=== What needs to be done ===
Beneath this line is the data. Output exactly the lines from the line with "貴金属・宝石 (229, 962)" to the line with "銀製品の買取 (213, 602)", both ends included, and nothing more.
+===+
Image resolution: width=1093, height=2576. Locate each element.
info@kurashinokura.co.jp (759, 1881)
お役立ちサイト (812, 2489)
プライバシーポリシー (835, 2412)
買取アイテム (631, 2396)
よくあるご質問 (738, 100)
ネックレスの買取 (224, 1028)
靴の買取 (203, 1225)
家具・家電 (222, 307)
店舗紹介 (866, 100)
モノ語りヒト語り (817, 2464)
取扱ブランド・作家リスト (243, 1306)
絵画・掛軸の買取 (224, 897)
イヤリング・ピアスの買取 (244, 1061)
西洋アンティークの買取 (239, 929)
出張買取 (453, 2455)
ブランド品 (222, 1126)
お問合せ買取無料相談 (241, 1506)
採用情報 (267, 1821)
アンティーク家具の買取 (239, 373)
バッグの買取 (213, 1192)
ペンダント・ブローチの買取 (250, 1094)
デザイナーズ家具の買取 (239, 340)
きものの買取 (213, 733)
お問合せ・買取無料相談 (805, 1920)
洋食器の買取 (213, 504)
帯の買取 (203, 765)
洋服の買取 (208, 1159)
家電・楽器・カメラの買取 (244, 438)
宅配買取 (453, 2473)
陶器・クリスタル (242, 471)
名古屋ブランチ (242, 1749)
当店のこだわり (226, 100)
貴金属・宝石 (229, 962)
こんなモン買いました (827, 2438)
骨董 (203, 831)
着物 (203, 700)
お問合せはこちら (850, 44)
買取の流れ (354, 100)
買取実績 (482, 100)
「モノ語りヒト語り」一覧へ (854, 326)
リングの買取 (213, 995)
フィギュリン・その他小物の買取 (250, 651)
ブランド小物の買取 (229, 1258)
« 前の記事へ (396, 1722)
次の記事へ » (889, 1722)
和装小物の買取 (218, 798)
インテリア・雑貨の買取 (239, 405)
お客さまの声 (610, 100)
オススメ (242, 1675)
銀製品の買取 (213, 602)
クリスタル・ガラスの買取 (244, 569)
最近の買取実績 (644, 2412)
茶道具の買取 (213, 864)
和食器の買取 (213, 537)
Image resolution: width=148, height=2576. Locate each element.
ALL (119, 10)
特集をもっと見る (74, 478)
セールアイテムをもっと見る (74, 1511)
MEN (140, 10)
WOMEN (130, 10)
+===+
=== Exercise response ===
貴金属・宝石 (229, 962)
こんなモン買いました (827, 2438)
骨董 (203, 831)
着物 (203, 700)
お問合せはこちら (850, 44)
買取の流れ (354, 100)
買取実績 (482, 100)
「モノ語りヒト語り」一覧へ (854, 326)
リングの買取 (213, 995)
フィギュリン・その他小物の買取 (250, 651)
ブランド小物の買取 (229, 1258)
« 前の記事へ (396, 1722)
次の記事へ » (889, 1722)
和装小物の買取 (218, 798)
インテリア・雑貨の買取 (239, 405)
お客さまの声 (610, 100)
オススメ (242, 1675)
銀製品の買取 (213, 602)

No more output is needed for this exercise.